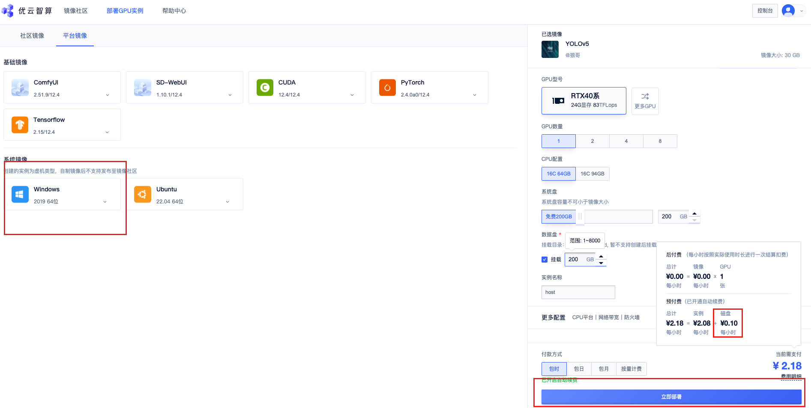811x408 pixels.
Task: Switch to the 社区镜像 tab
Action: (32, 36)
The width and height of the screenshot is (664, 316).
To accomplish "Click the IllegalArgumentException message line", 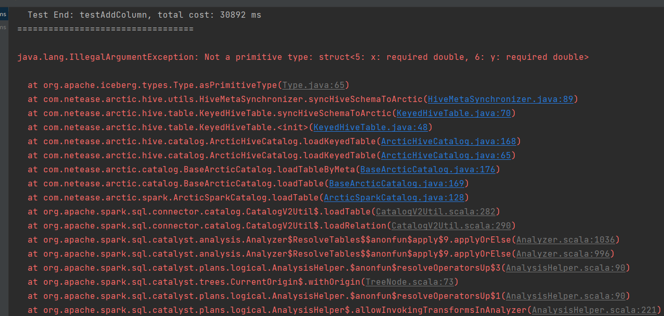I will click(x=302, y=57).
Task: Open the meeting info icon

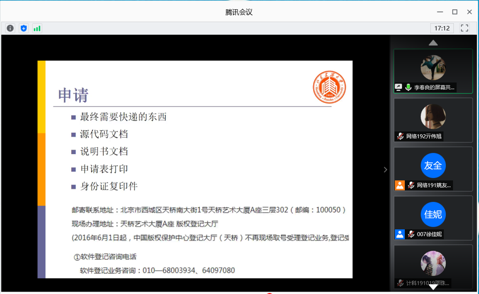Action: pyautogui.click(x=10, y=29)
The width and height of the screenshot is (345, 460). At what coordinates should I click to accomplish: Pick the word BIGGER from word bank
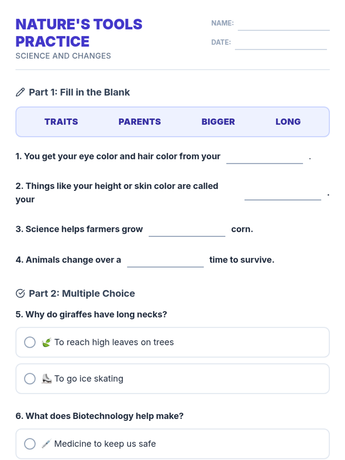coord(218,122)
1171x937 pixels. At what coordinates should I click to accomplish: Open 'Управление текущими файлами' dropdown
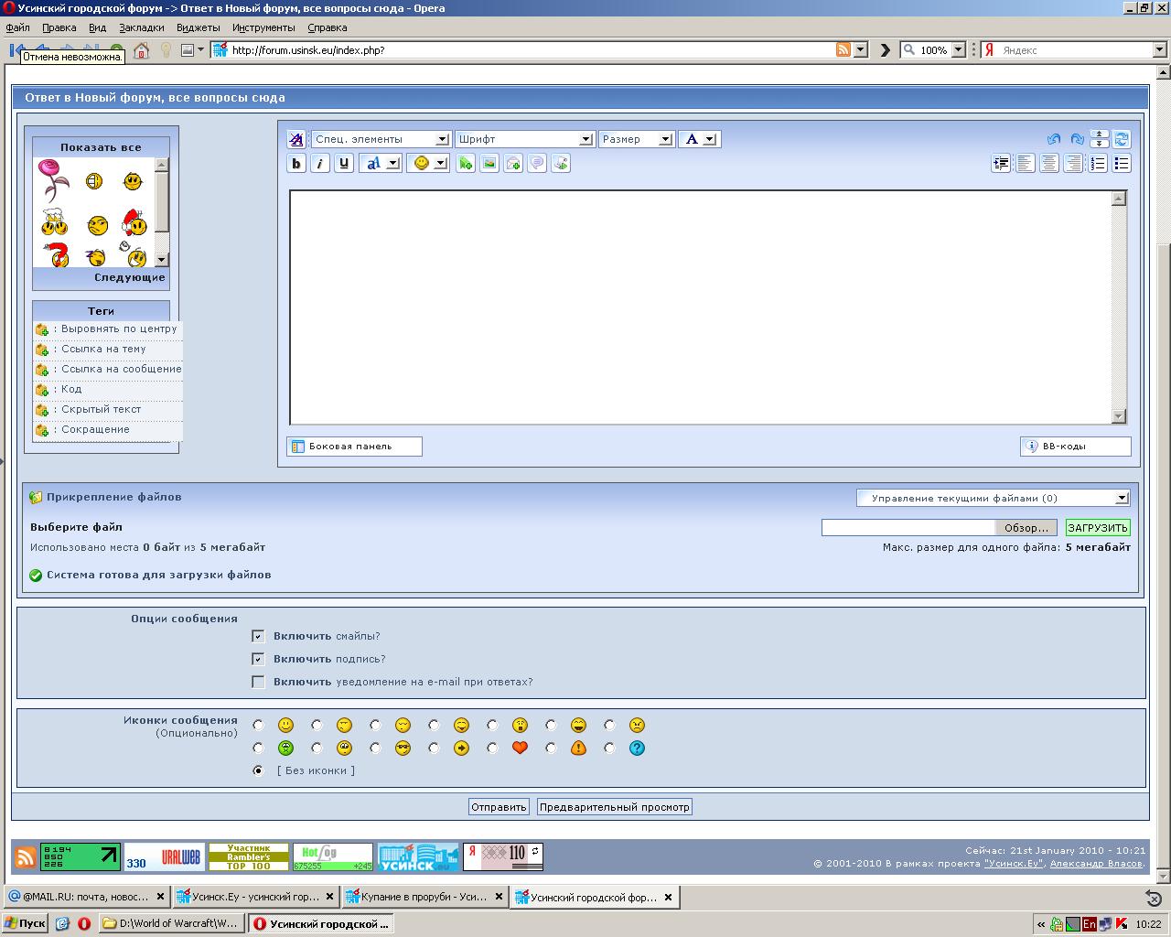click(x=993, y=498)
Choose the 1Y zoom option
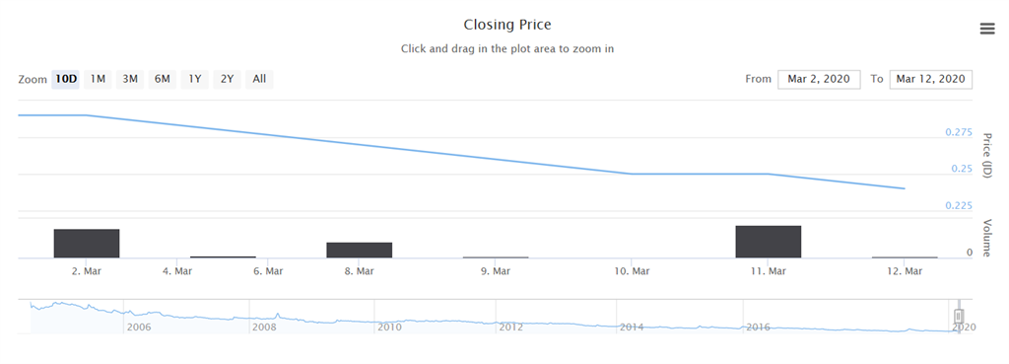The height and width of the screenshot is (364, 1009). tap(194, 79)
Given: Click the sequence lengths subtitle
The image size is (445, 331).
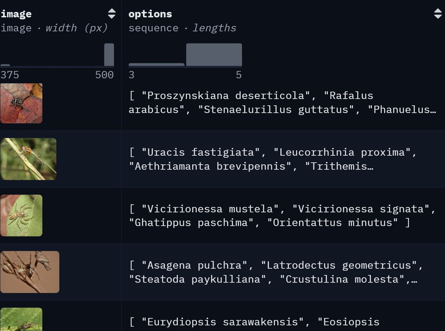Looking at the screenshot, I should [x=182, y=28].
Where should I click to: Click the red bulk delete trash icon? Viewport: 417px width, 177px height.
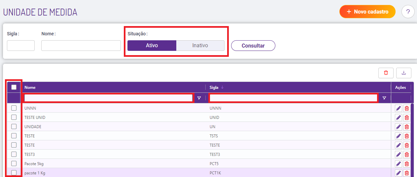tap(386, 73)
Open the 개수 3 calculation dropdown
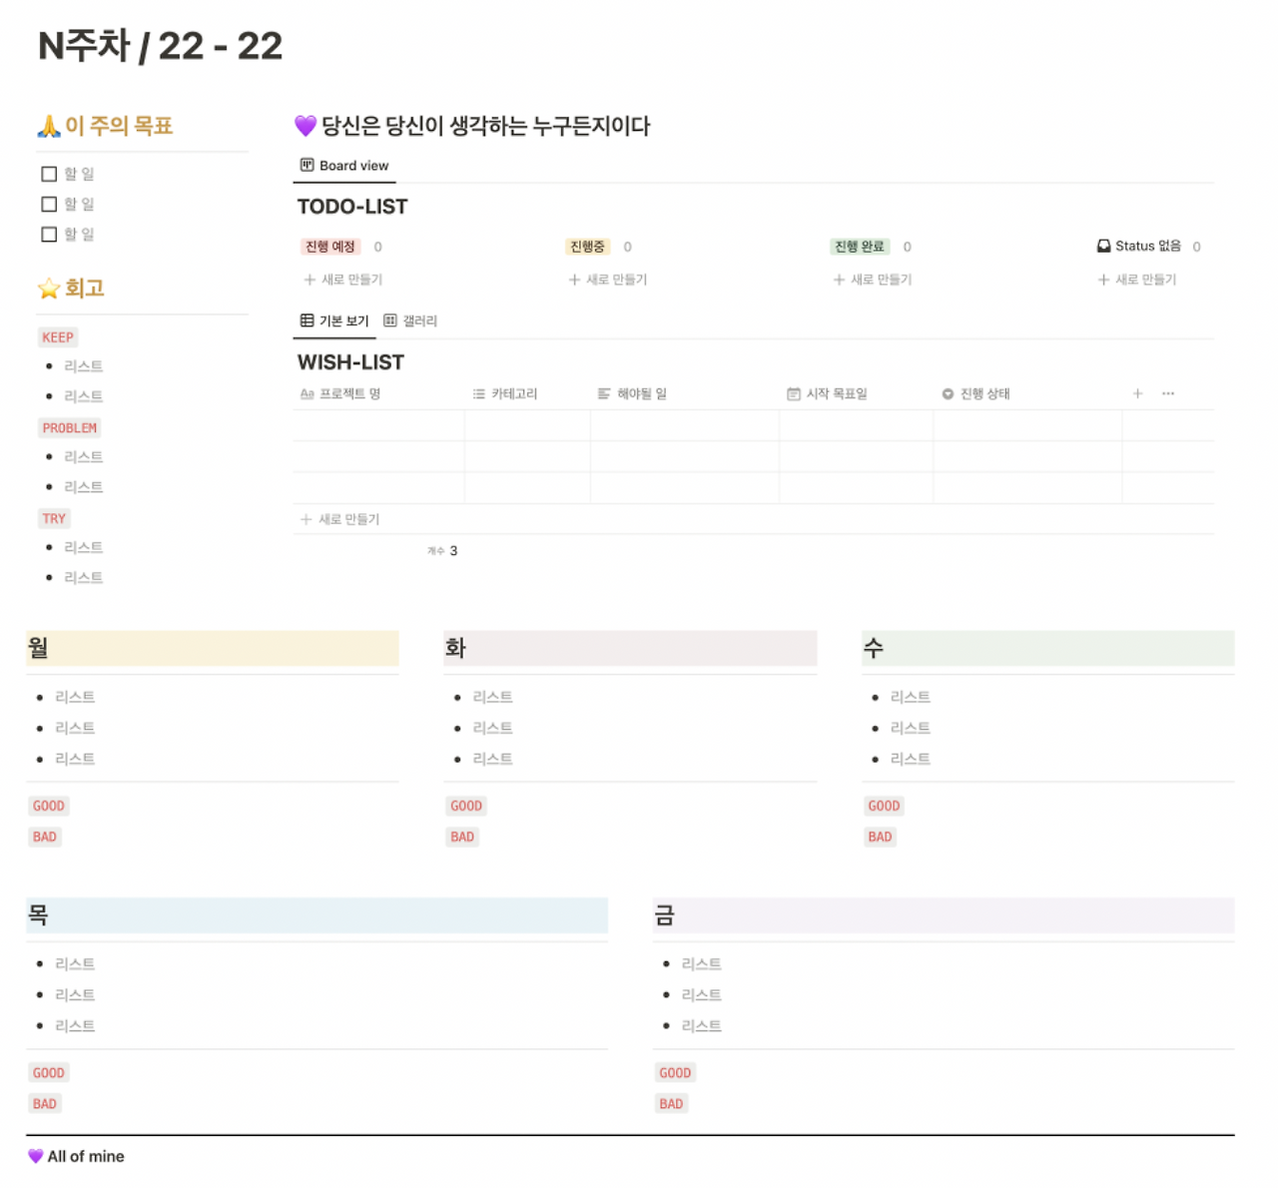 [440, 550]
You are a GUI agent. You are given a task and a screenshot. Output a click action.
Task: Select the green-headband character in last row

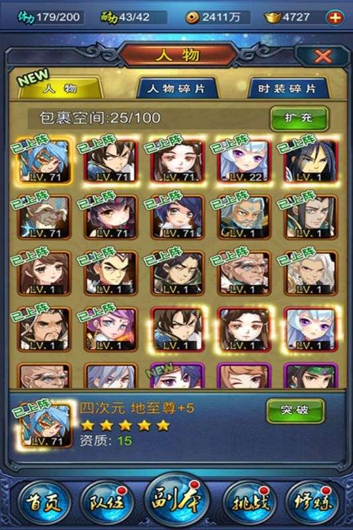[x=310, y=375]
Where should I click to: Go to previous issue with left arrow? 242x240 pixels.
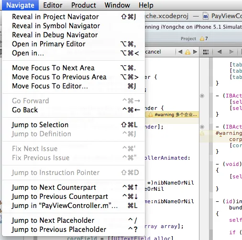(180, 52)
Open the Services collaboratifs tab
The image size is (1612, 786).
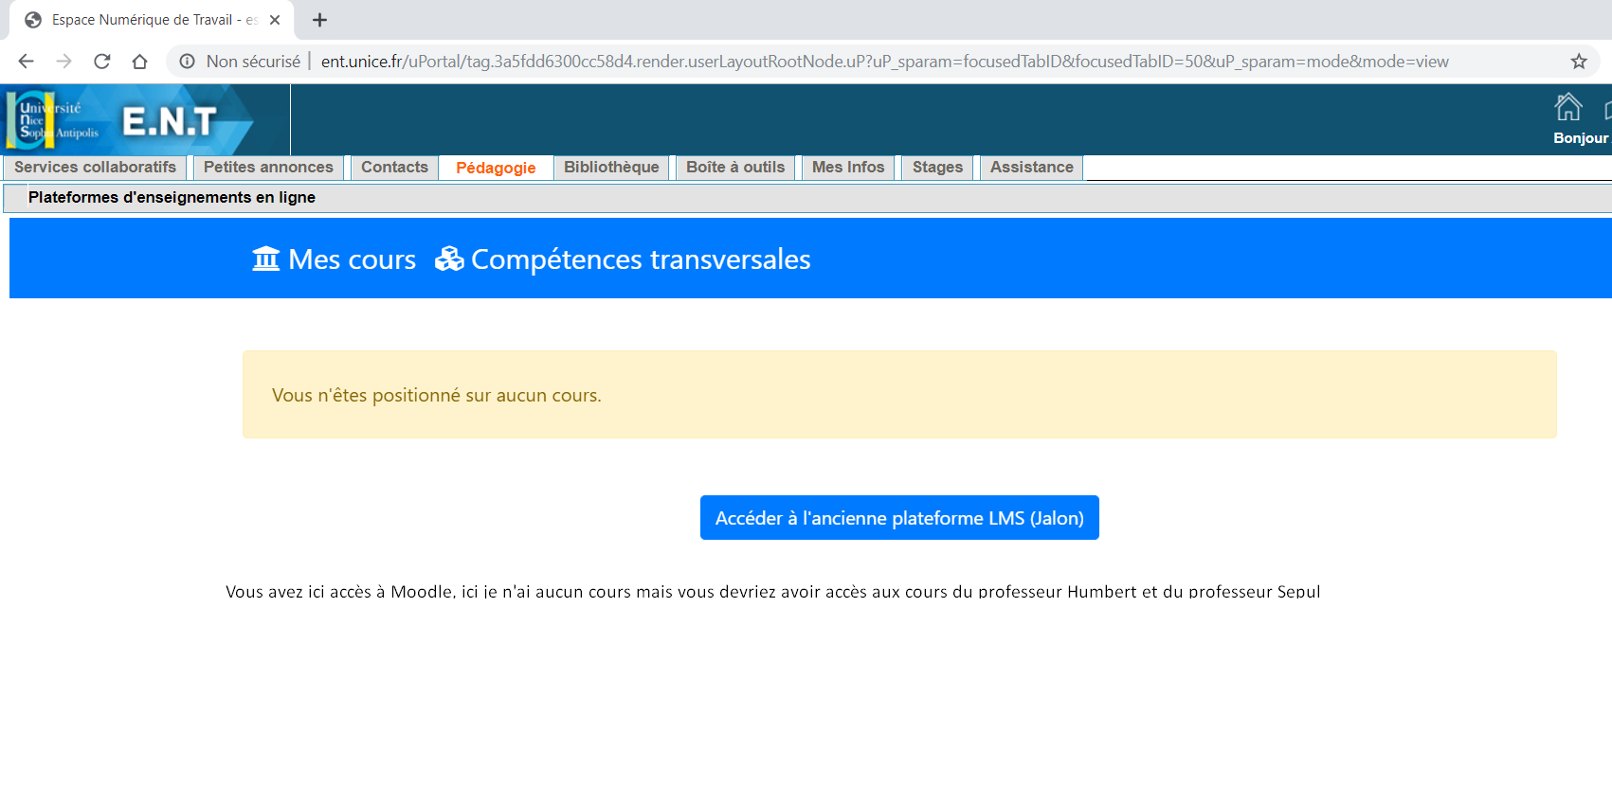(95, 168)
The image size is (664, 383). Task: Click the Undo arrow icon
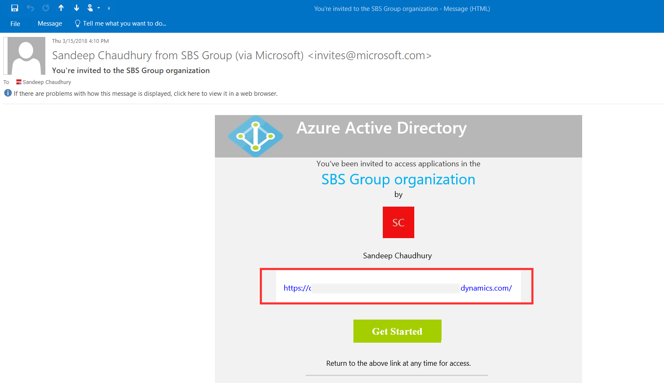(30, 8)
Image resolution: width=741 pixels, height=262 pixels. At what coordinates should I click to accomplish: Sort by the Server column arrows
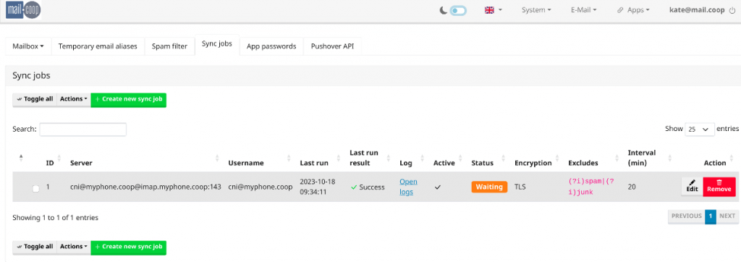click(x=217, y=158)
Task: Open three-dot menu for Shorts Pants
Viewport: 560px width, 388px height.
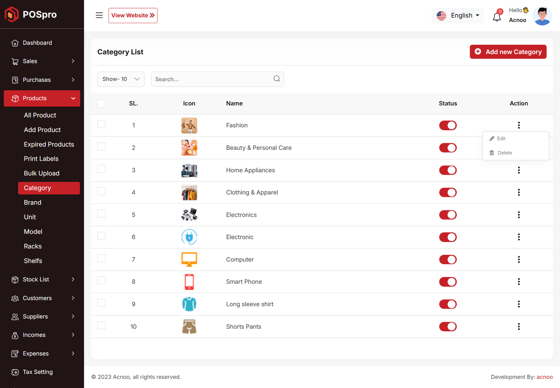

## [Work instructions]
Your copy should hold exactly the lines from the one that contains "Open the Services collaboratifs tab" through the final line of the data, both ends included, and no pictures.

## [Your response]
Open the Services collaboratifs tab
The image size is (1612, 786).
(95, 168)
The image size is (664, 383). Task: Click the Undo arrow icon
(30, 8)
Image resolution: width=741 pixels, height=262 pixels. At what coordinates should I click to accomplish: Sort by the Server column arrows
click(x=217, y=158)
Task: Open three-dot menu for Shorts Pants
Viewport: 560px width, 388px height.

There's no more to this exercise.